Offering minimal calories or macronutrients, herbs and spices encompass a whole category of ingredients that often goes underappreciated. These powerful gems offer not only flavor and variety, but also ample phytonutrition and disease-fighting capability. Aim to integrate more herbs and spices—such as turmeric, garlic, and ginger—into your food as a base infusion in a recipe, a seasoning sprinkled into a dish, or a topping before the first bite.

Putting Greens at The Top of Your World

The top of the Food Triangle emphasizes these truly magical foods because they’re genuinely like nature’s medicine. No other food group is as nutrient-dense as leafy green vegetables. Here are some of the reasons leafy greens are the superheroes of the plant-based world:

Because leafy greens are so low in calories and high in fiber, they’re ideal for weight management.

They’re cancer-fighting powerhouses.

Atherosclerosis, the process of clogging arteries, is hindered by leafy greens.

Leafy green intake is associated with a lower risk of type 2 diabetes.

The carotenoids hidden by the dominating chlorophyll pigment boost immunity.

Many disease processes can be ameliorated by a consistent supply of leafy green vegetables. (We’ll discuss this more in Chapter 16.) Because of their strong ability to heal and reduce risk of disease, treating your body to a constant stream of greens like spinach, kale, and collard greens, will do it good. You can do this easily by making green smoothies and adding leafy greens to soups, pasta dishes, stews, salads, and virtually any recipe you make. Ask for side dishes of steamed greens when eating out, and order a salad as an appetizer or as the main dish.

Greens range from neutral to bitter in taste, so you can match them with what you’re eating. Interestingly, there are two potential genetic taste oddities: Some of you may find brussels sprouts bitter, while others might think cilantro tastes like soap. There are many complex flavors in greens that will take time to appreciate if your basic palate is dominated by sugar, oil, and salt. An interesting experiment to try is steaming kale and tasting it every 30 seconds over 6 to 8 minutes. You might find that it tastes slightly bitter when raw, but at about 4 minutes, it becomes bright green and the bitter flavor is replaced by a nutty, mild flavor. For many that haven’t really cared for kale, this may be a wonderful discovery.

Image

Plant Pitfall

Oxalates are naturally occurring salts found in many plant foods such as berries, almonds, cashews, peanuts, soybeans, okra, quinoa, cocoa, tea, and chocolate, but oxalates are especially found in some leafy green vegetables, such as spinach, Swiss chard, collard greens, parsley, leeks, and beet greens. Because they may decrease absorption of calcium and other minerals, emphasize variety in foods eaten on a regular basis.
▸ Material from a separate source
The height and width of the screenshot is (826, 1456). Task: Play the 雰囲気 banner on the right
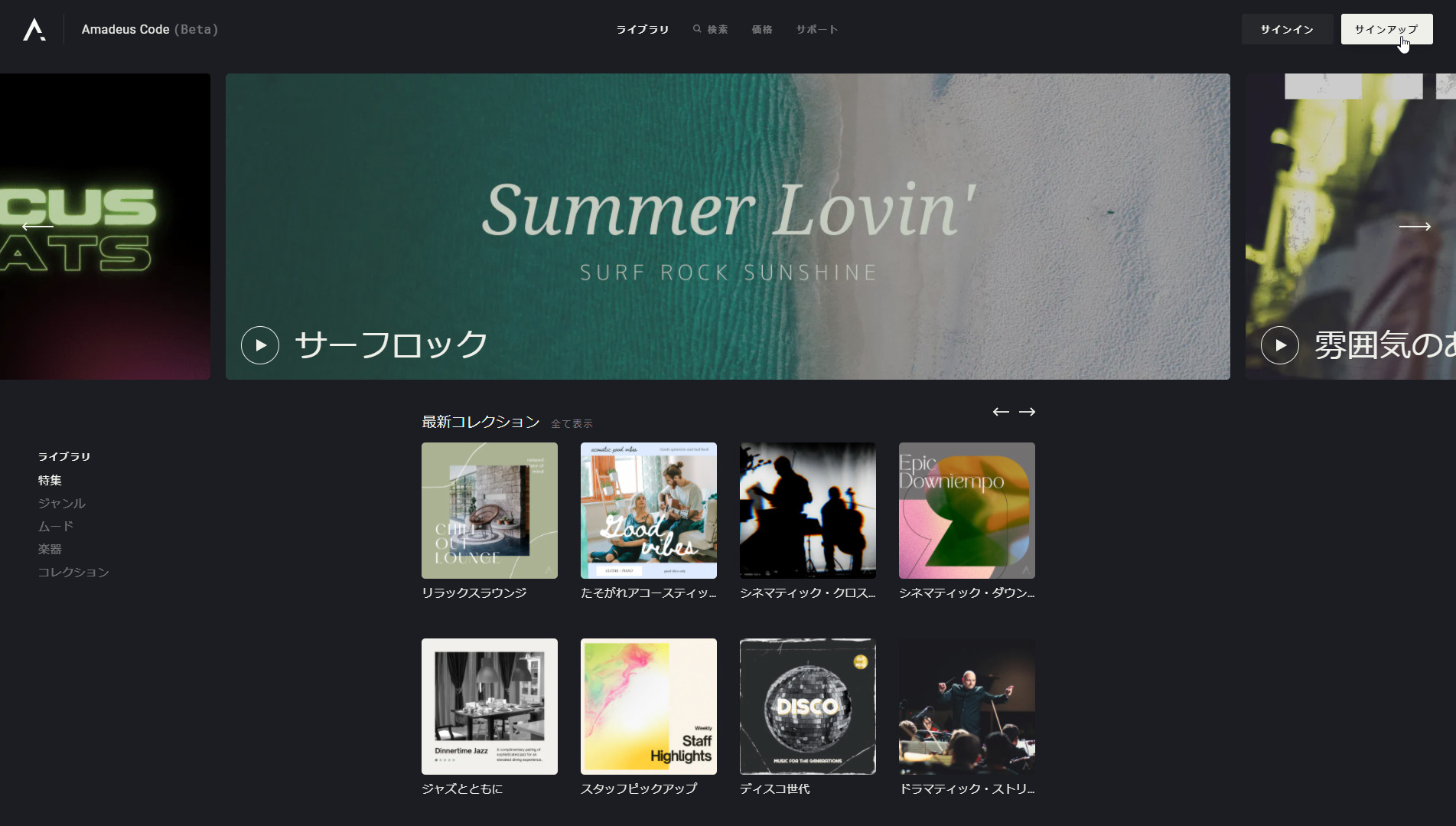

With so many different varieties and tastes, you can experiment to see which ones you prefer to eat and in what ways. Just be sure to eat them as often as possible to boost and protect your health!

The Least You Need to Know

  • We have a long history of puzzling pyramids, plates, and macroconfusion.
  • The Food Triangle offers a unique, super simplified tool to help guide your daily food choices.
  • The focus of your plant-based diet should be on vegetables, fruits, whole grains, legumes, nuts and seeds, and herbs and spices.
  • A huge variety of whole-plant foods can tempt your creativity and easily keep your nutrition sound.
  • Incorporate leafy green vegetables into your day as often as possible to benefit your health in every way possible.